Trouble is that if you are high on drugs your judgement and your ability to pick up on warning signs can be greatly impaired. You're much more likely to waltz into a bear pit, and a whole heap of mess. And it's not just drugs or alcohol we're talking about here; even without them, we can make surprisingly rubbish decisions when we are horny as hell and desperate for that shag.
Condoms and lube
Discuss and agree the kind of sex you're going to have before you meet; whether it's protected or unprotected sex, for example. And we suggest you always carry with you condoms and lubricant.
Keep personal belongings safe
When heading off for a meet or date most of us take a bag of some description. No harm in this, but take only what you need and try not to leave your belongings unattended (eg: while you're in the loo) as it might provide the opportunity for someone to have a dig around and retrieve personal information, your wallet, even your phone.

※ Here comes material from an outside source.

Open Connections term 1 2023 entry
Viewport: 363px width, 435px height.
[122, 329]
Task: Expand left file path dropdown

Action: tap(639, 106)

Protect yourself and if in doubt "Run!"
If you are a shorter guy into muscle daddies be aware that there are potential physical disadvantages. That's not to say there are not skinny short-arses with the aggression of a Jack Russell, along with bears who are in a fixed state of hibernation. Sometimes opposites attract - who says we're not multi-layered and complex?!
If you think this is an issue for you, consider joining a self defence class, a boxing club, or getting fitter generally, just in case the need arises to "Run!" (in the words of Dr Who).
Anonymous 'open door' encounters
Some guys get off on the anonymity of meeting total strangers, but this is the most dangerous thing you can do.
If your idea of heaven is having your head buried in the pillow with the door unlocked, waiting for guys to slip into your flat and plough your hole, then you need to seriously think about getting over this turn-on now. There is very little wiggle room on this one as you are putting yourself at tremendous risk.
Granted, it can be immensely difficult weaning yourself off something which really turns you on but (if this is it) we strongly advise you talk it through with a trusted friend, a counsellor, or phone Switchboard - even if it's just to clarify in your own mind that this is what you want, the risks you are taking, and the reasons behind it.